20/01/2010
O relato de um correspondente da Veja, via twitter, na capital do Haiti
[0] Comentários | Deixe seu comentário.O jornalista brasiliense Diego Escosteguy, da revista Veja, está em Porto Príncipe, no Haiti, cobrindo o momento trágico que vive o país depois do terremoto que matou um sem número de pessoas, e deixou quase toda a cidade desabrigada.
Além de notícias em tempo real no blog www.veja.abril.com.br/blog/terremoto-haiti, ele conversa todas as noites com seus seguidores do twitter.
Eis algumas impressões do jornalista que deverá ficar no Haiti até o final da semana.
E que presencia, além da desgraça humana, a desgraça desumana na disputa de egos...
Acredita que até no Haiti aparece quem queira ser melhor que o outro?
“Nas ruas, percebo muita ciumeira entre as equipes de resgate. Pura vaidade”, relatou Escosteguy.
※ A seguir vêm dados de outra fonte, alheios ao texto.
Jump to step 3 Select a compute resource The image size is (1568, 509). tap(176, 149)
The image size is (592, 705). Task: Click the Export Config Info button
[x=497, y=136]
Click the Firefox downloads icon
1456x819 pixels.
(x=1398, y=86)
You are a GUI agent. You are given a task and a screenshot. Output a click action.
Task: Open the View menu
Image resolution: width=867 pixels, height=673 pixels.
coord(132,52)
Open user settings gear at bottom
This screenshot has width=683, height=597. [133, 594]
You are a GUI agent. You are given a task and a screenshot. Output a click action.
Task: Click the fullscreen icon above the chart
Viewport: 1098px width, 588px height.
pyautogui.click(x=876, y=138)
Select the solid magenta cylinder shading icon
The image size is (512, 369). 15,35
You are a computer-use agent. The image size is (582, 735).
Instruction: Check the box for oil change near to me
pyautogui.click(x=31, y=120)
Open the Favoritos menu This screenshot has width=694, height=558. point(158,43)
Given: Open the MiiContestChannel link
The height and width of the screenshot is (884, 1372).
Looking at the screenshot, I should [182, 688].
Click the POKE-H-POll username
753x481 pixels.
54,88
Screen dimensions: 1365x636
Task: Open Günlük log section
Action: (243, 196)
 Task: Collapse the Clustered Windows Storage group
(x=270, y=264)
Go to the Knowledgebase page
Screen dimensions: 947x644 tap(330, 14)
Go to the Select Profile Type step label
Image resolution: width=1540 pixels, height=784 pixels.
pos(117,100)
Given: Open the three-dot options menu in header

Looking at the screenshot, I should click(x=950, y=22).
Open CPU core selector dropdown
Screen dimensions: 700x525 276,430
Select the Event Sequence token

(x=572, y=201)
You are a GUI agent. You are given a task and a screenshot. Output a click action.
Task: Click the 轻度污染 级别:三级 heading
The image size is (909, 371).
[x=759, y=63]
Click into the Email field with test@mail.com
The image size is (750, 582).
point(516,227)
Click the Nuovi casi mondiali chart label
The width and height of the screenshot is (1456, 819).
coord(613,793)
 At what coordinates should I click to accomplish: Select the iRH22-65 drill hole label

Abaixo, os posts do jornalista desta terça, e alguns da segunda-feira.
*
Terça-feira
-Vi pouca ajuda e muitos corpos nas ruas de Porto Príncipe.
-Os resgates e a distribuição de comida continuam desorganizados.
-Cada momento aqui me impressiona. A maioria de um modo violento, triste. Mas também há instantes de extrema humanidade.
-Vi espasmos de sobrevivência. Gente com galões de água, alguns comendo. Isso na região menos pobre da cidade.
-A cidade está às escuras. Nas ruas, só enxerguei faróis. Aqui há um gerador.
-Eu iria a Cité Soleil, mas o taxista recusou-se. É o lugar mais perigoso da cidade.
-Acabei indo ao centro, onde só sobraram concreto e corpos - e o silêncio.
-Também fui a Pétionville, a região menos pobre. Foi lá que vi gente comendo e bebendo água. Alguns, quer dizer.
-Estou por fora da questão sanitária. Mas não tenho dúvidas de que haverá problemas severos. Pessoas tomam banho de esgoto.
-Nas ruas, percebo muita ciumeira entre as equipes de resgate. Pura vaidade. No plano político, não sei. Só ouço fofocas.
-O único procedimento é queimar os corpos. O problema é que há muitos soterrados. Estes continuam lá.
-Ter dinheiro sempre faz diferença. Aqui, alguns dólares podem fazer a diferença entre viver ou morrer.
-O único sinal de normalidade, são os semáforos. Continuam funcionando. O resto não existe.
-Nunca esquecerei as fogueiras de corpos.
-Andamos sozinhos. Se fôssemos rodar com os militares, nossa visão da tragédia seria míope.
-As noites são silenciosas. Silenciosas e angustiantes, ao menos para mim.
-Não encontrei bandidos nem gangues. Só famélicos brigando por qualquer pedaço de lixo.
-O cheiro está cada vez pior. Uso máscara, mas não ajuda muito.
-Todos dormem ao relento. Agrupam-se em calçadas ou praças.
-Devo ficar até sexta ou sábado. Não sei se aguento mais do que isso.
-Os bombeiros de Brasília e do Rio estão ajudando. Mas, até onde sei, no hotel da ONU.
-A força dos haitianos é admirável. Eles estão sobrevivendo dentro de uma lixeira.
-Chuviscou hoje. Houve apreensão. Se chover forte, o risco de epidemias aumenta bastante.
Segunda-feira
-Ninguém deve vir para cá apenas por ímpeto. É perigoso. Melhor ajudar doando - e pressionando o governo a mandar mais ajuda.
-Os corpos estão sendo queimados. A maioria em valas comuns, alguns nas ruas mesmo.
-Parece-me cedo para fazer previsões sobre o futuro do Haiti. O passado do país não nos permite ter grandes esperanças.
-Fazem tudo na rua. Dormem, urinam, defecam, tomam banho de água suja. O que você imaginar, multiplique por dez.
-Na minha visão, não há grandes furos a serem obtidos aqui. A tragédia é pública. O que faz a diferença é a força da reportagem.
-Estimativas de mortos variam demais. Acho que nunca se saberá. A carne humana está se misturando aos pedaços de concreto.